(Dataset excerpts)
= Beginning of Section =
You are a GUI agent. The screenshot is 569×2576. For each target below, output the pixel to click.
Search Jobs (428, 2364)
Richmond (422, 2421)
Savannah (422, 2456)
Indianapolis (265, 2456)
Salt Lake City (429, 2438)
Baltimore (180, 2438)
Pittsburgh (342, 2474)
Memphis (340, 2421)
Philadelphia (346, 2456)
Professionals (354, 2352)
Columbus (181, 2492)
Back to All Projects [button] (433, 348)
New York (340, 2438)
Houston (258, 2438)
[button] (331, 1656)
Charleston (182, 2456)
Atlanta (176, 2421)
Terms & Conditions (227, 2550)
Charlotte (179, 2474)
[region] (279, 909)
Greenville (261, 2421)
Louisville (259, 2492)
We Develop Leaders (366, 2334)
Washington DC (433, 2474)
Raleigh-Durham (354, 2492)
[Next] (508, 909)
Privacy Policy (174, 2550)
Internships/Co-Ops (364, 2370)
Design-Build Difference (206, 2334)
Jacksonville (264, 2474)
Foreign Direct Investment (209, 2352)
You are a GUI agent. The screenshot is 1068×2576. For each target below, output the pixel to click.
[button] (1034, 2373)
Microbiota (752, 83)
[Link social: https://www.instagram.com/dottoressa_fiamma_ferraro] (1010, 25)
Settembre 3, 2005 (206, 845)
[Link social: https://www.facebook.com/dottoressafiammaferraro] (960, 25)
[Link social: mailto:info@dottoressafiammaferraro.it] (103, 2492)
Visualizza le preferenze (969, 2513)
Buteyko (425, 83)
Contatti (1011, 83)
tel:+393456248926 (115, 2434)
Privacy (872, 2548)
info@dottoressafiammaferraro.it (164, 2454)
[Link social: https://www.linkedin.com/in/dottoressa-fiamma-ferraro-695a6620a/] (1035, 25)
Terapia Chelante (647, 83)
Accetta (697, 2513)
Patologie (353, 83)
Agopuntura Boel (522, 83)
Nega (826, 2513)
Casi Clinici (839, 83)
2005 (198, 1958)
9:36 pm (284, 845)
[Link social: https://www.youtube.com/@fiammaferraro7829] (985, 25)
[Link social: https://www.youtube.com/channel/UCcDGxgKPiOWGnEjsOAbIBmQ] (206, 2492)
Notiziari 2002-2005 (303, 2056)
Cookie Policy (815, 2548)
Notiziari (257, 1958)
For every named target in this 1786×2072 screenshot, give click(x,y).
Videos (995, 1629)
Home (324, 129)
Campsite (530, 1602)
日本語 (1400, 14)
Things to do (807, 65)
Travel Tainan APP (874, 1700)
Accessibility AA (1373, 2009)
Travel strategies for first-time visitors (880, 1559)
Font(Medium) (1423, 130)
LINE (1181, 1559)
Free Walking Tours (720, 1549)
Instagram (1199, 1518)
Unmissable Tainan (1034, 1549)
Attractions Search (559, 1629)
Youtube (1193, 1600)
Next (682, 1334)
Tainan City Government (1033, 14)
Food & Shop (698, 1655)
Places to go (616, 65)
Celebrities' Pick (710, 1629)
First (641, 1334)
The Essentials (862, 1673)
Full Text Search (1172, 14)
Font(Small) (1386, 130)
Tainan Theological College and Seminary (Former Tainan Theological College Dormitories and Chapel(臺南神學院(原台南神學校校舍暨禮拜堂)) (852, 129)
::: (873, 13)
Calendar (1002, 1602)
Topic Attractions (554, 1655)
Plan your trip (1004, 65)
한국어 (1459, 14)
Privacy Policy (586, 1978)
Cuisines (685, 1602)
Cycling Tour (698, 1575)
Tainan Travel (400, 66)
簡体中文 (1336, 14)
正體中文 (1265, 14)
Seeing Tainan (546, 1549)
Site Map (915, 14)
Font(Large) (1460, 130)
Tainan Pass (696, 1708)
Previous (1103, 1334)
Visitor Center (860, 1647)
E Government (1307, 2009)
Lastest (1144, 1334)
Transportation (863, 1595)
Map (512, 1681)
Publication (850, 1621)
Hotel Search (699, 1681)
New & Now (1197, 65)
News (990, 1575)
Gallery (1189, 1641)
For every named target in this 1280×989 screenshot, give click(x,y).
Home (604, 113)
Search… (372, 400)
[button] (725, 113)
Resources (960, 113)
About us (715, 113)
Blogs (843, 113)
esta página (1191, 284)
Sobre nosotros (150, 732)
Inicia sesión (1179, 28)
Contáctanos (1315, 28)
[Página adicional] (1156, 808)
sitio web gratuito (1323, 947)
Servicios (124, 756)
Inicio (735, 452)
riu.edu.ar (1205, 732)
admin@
= End of Section =
**ACTIVITY**.
Using the records above, copy every line that has the word "Government" in it.

**RESPONSE TO THE TASK**.
Tainan City Government (1033, 14)
E Government (1307, 2009)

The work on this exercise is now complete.